**EXCERPTED DATA**
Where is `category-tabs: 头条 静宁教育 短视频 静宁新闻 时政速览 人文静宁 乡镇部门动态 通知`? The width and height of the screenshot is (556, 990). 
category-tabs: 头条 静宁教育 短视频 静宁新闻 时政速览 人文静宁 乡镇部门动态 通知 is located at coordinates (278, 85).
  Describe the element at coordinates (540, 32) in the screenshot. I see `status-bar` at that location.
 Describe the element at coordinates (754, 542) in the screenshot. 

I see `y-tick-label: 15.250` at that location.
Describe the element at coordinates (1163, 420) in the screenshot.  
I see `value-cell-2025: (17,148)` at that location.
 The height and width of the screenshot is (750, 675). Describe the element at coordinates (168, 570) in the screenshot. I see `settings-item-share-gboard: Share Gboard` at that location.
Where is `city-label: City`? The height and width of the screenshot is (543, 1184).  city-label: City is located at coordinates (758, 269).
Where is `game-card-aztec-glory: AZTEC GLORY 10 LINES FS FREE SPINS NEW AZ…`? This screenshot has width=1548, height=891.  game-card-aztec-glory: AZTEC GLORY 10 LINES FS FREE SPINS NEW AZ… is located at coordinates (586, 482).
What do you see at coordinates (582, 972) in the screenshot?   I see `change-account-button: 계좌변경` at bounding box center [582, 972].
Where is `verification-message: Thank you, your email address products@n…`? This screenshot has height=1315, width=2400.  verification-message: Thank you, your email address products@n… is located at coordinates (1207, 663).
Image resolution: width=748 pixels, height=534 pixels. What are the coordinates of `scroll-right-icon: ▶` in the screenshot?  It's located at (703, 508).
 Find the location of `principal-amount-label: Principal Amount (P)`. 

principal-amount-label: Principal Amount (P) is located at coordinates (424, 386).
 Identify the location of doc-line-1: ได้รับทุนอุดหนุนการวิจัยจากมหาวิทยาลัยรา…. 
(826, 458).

**WHAT YOU SHOULD DO**
Can you copy out all of the entries above, word for word and line for line, without changing anything?

**REPLY TO THE EXERCISE**
Where is `category-tabs: 头条 静宁教育 短视频 静宁新闻 时政速览 人文静宁 乡镇部门动态 通知`? The width and height of the screenshot is (556, 990). 
category-tabs: 头条 静宁教育 短视频 静宁新闻 时政速览 人文静宁 乡镇部门动态 通知 is located at coordinates (278, 85).
  Describe the element at coordinates (540, 32) in the screenshot. I see `status-bar` at that location.
 Describe the element at coordinates (754, 542) in the screenshot. 

I see `y-tick-label: 15.250` at that location.
Describe the element at coordinates (1163, 420) in the screenshot.  
I see `value-cell-2025: (17,148)` at that location.
 The height and width of the screenshot is (750, 675). Describe the element at coordinates (168, 570) in the screenshot. I see `settings-item-share-gboard: Share Gboard` at that location.
Where is `city-label: City`? The height and width of the screenshot is (543, 1184).  city-label: City is located at coordinates (758, 269).
Where is `game-card-aztec-glory: AZTEC GLORY 10 LINES FS FREE SPINS NEW AZ…`? This screenshot has width=1548, height=891.  game-card-aztec-glory: AZTEC GLORY 10 LINES FS FREE SPINS NEW AZ… is located at coordinates (586, 482).
What do you see at coordinates (582, 972) in the screenshot?   I see `change-account-button: 계좌변경` at bounding box center [582, 972].
Where is `verification-message: Thank you, your email address products@n…`? This screenshot has height=1315, width=2400.  verification-message: Thank you, your email address products@n… is located at coordinates (1207, 663).
Image resolution: width=748 pixels, height=534 pixels. What are the coordinates of `scroll-right-icon: ▶` in the screenshot?  It's located at (703, 508).
 Find the location of `principal-amount-label: Principal Amount (P)`. 

principal-amount-label: Principal Amount (P) is located at coordinates (424, 386).
 Identify the location of doc-line-1: ได้รับทุนอุดหนุนการวิจัยจากมหาวิทยาลัยรา…. 
(826, 458).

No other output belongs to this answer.